Front tracking scheme for direct kinetic simulations

Summary form only given. Direct kinetic (DK) simulations solve kinetic equations such as the Vlasov equation on discretized phase space to obtain distribution functions directly. In comparison to conventional particle simulations, the statistical noise due to the use of macro-particles is eliminated. [1] Although smooth distribution functions can be obtained using a DK simulation, numerical error is generated when solving the hyperbolic partial differential equation and propagates in the velocity space, which results in artificial heating of particles. In particular, it is difficult to capture the transport of a low temperature gas or plasma since the velocity distribution resembles a delta function or a discontinuity with a given number of cells.

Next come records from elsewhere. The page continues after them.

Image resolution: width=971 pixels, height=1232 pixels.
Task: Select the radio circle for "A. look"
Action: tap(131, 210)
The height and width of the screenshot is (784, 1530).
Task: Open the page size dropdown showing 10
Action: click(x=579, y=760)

Although numerical error can be reduced by increasing the number of grid points or by using high order numerical schemes, numerical error will always occur and propagate. In this study, we propose a new method that tracks the maximum and minimum velocities which one particle can achieve in the physical coordinate, called the “front.” Transport of particles and propagation of the numerical error are limited beyond the front. While computational cost is on the same order, solutions obtained using the front tracking scheme are more accurate than those calculated without the scheme. The numerical method is tested in a collisionless sheath problem with and without emitted electrons from the wall as well as in the transient plasma of a Hall thruster.